The questions must be asked, Is it legitimate to read into Paul the beliefs of others from a later time? Since later writers referred to Jesus “of Nazareth” is it a necessary implication that Paul had that personage in mind? … if we examine Paul in isolation, his Jesus inhabits a very different universe than did Jesus of Nazareth.
Paul had much to say about Jesus. His Jesus, though, does not share much commonality with the Jesus of the gospels…
Where, for instance, does one find in Paul:
A. Any mention of the birth of Jesus
B. The virgin Mary
C. Joseph
D. The family of Jesus
E. The birthplace of Jesus
F. His hometown of Nazareth (a town which may not have existed at the time)
G. His baptism by John in the Jordan river
H. His temptation in the wilderness
I. His healing miracles
J. His exorcisms
K. His preaching ministry in Galilee
L. His cleanshing of the temple
M. His disputes with the Pharisees in the synagogues
N. His disciples
O. His betrayal by Judas
P. His struggle in Gethsemane
Q. His arrest
R. His trial
S. His questioning by Herod
T. His crucifixion in Jerusalem
U. The two thieves
V. His burial in Joseph’s tomb
W. The empty tomb
X. The resurrection appearances to the women
Y. The great commission
Z. The ascension before a crowd of witnesses
A couple things, here.
First, those are all arguments from silence. Just because Paul didn’t mention those details of the “Jesus of history” does not necessarily mean he was unaware of them. Furthermore, in Paul’s letters, which were written to communities of Christians, giving a historical biography wasn’t the point. The point was to address specific issues and specific questions, with Romans perhaps being the exception, as Romans is more of an introduction of Paul and his theology to a church he had not yet visited.
Second, the Gospels were not written down in their final form until after Paul’s letters, yes; however, there is an abundance of scholarship that posits several different oral and written traditions about Jesus that were circulating well before the Gospels were formalized. There are wiki articles on “Q” and the “logia” that give pretty decent summaries on the different oral/written traditions that (I think, anyway) must have existed in the early Jewish/Christian communities.

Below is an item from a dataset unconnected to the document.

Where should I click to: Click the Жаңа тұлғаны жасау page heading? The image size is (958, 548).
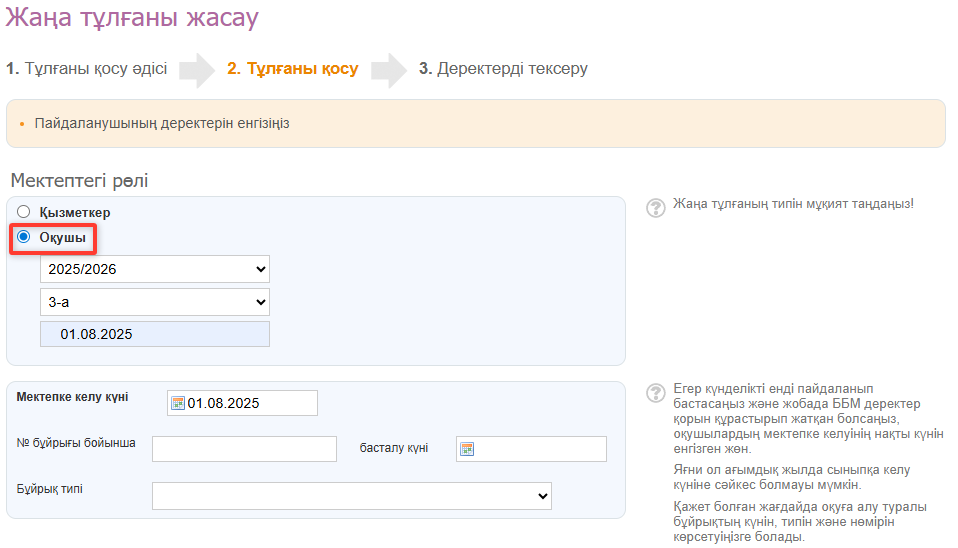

Third, whether or not Paul knew of Q or the logia is uncertain; however, we do know that Paul spent a good bit of time with the other apostles in Jerusalem before he began his own Christian ministry (at least if Acts is accurate about that). If that did happen, which I don’t have any reason to doubt that it did personally, then one would have to argue that during those several years in Jerusalem, Paul was never told of the “Jesus of history,” and I think that’s unlikely.
brgulker :
” one would have to argue that during those several years in Jerusalem, Paul was never told of the “Jesus of history,” and I think that’s unlikely.”
That actually hurts rather than helps your argument. If Paul knew the biographical narrative, why wouldn’t some indication of this appear somewhere in his writings? Anecdotal material, after all, is a powerful means of persuasion; especially when the subject matter is your role model. If Paul had such knowledge, he would have likely revealed it at some point, in the process of carrying out his primary purpose of addressing issues and questions.
“there is an abundance of scholarship that posits several different oral and written traditions about Jesus that were circulating well before the Gospels were formalized. ”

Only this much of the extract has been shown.